PE11 promotes intracellular persistence of Mycobacterium tuberculosis by inhibiting autophagy and lysosomal biogenesis by targeting the FLCN-lactate-TFEB signaling axis

Mycobacterium tuberculosis (Mtb) employs multiple virulence factors, including cell wall-associated proteins, to evade host immune responses. PE11, a cell wall-localized esterase, contributes to Mtb persistence by facilitating cell wall remodelling and resistance to acidic and antibiotic stress. Herein we describe a novel role of PE11 in subverting host autophagy through disruption of TFEB-mediated lysosomal function. PE11 promotes FLCN-dependent depletion of intracellular lactate to destabilize TFEB and thereby downregulate genes essential for autophagic flux and lysosomal acidification. Using a PE11-deficient Mtb strain, we demonstrate that PE11 targets the FLCN–lactate axis to regulate TFEB stability.

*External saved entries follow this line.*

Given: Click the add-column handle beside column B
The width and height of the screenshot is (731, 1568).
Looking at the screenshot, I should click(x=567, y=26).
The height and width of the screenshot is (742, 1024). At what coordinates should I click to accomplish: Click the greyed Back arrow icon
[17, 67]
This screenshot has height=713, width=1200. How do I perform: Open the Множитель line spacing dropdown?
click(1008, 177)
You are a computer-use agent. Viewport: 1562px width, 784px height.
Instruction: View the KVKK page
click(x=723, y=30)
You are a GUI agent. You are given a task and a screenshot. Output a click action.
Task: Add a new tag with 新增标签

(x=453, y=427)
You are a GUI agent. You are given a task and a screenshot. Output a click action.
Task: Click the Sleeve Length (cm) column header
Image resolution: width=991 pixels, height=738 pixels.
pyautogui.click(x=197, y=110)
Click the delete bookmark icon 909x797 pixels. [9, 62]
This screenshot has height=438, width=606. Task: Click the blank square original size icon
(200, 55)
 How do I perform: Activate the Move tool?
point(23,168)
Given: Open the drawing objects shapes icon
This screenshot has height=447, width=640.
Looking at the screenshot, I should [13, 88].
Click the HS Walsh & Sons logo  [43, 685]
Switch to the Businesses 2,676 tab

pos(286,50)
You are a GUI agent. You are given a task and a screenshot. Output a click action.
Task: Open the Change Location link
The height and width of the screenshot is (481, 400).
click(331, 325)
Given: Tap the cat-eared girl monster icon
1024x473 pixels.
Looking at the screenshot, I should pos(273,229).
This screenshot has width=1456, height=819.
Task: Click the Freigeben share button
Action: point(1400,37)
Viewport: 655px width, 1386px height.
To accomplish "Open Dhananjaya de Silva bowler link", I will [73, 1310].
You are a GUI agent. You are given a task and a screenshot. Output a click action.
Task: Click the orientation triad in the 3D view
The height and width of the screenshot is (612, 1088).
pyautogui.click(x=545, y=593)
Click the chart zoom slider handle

Exogenous lactate supplementation restored TFEB stability, enhanced lysosomal acidification, and significantly reduced intracellular bacterial burden. Lactate also synergized with frontline anti-tubercular drugs to improve Mtb clearance. These findings establish PE11 as a key immune evasion factor and highlight lactate as a promising host-directed therapeutic to enhance bacterial killing and reduce antibiotic-associated toxicity.